→ TRY IT
Below are the entries; give again exactly the lines from the one mentioning "You are a GUI" through the one mentioning "534x300 pixels.", inclusive.

→ RECORDS TO PROCESS
————
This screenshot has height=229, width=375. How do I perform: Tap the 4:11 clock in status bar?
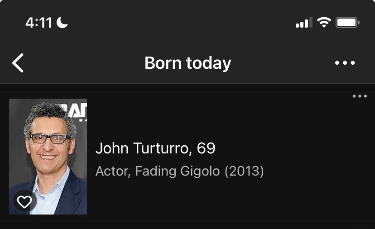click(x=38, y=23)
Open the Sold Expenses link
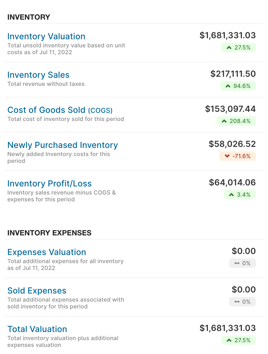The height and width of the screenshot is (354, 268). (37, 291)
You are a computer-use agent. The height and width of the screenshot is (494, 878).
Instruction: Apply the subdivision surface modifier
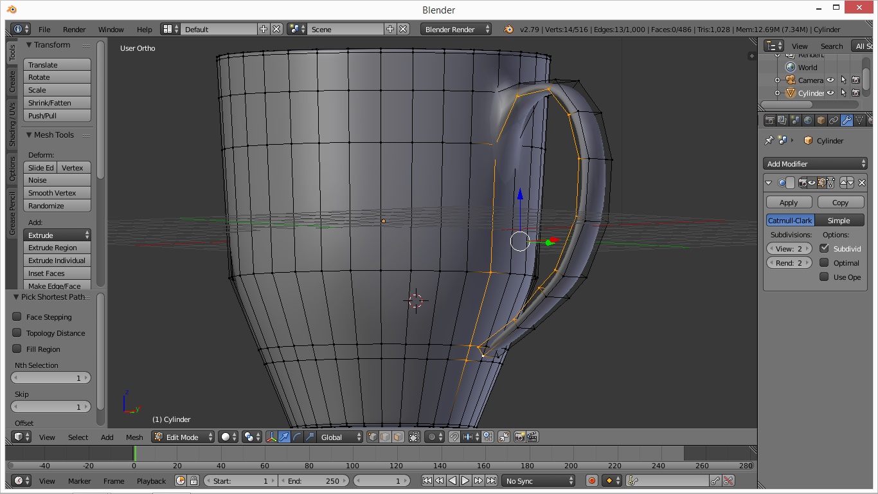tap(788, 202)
————
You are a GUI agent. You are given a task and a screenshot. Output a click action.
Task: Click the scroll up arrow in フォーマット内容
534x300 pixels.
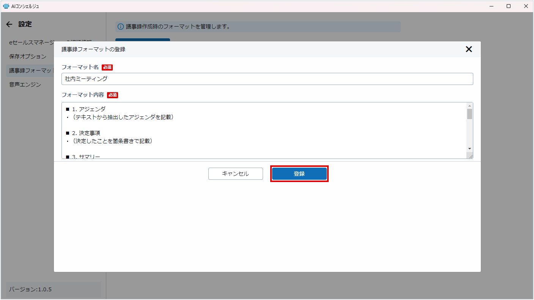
————
→ ANSWER FOR THE TASK
You are a GUI agent. You are given a task and a screenshot. Output a click action.
Task: Click the scroll up arrow in フォーマット内容
534x300 pixels.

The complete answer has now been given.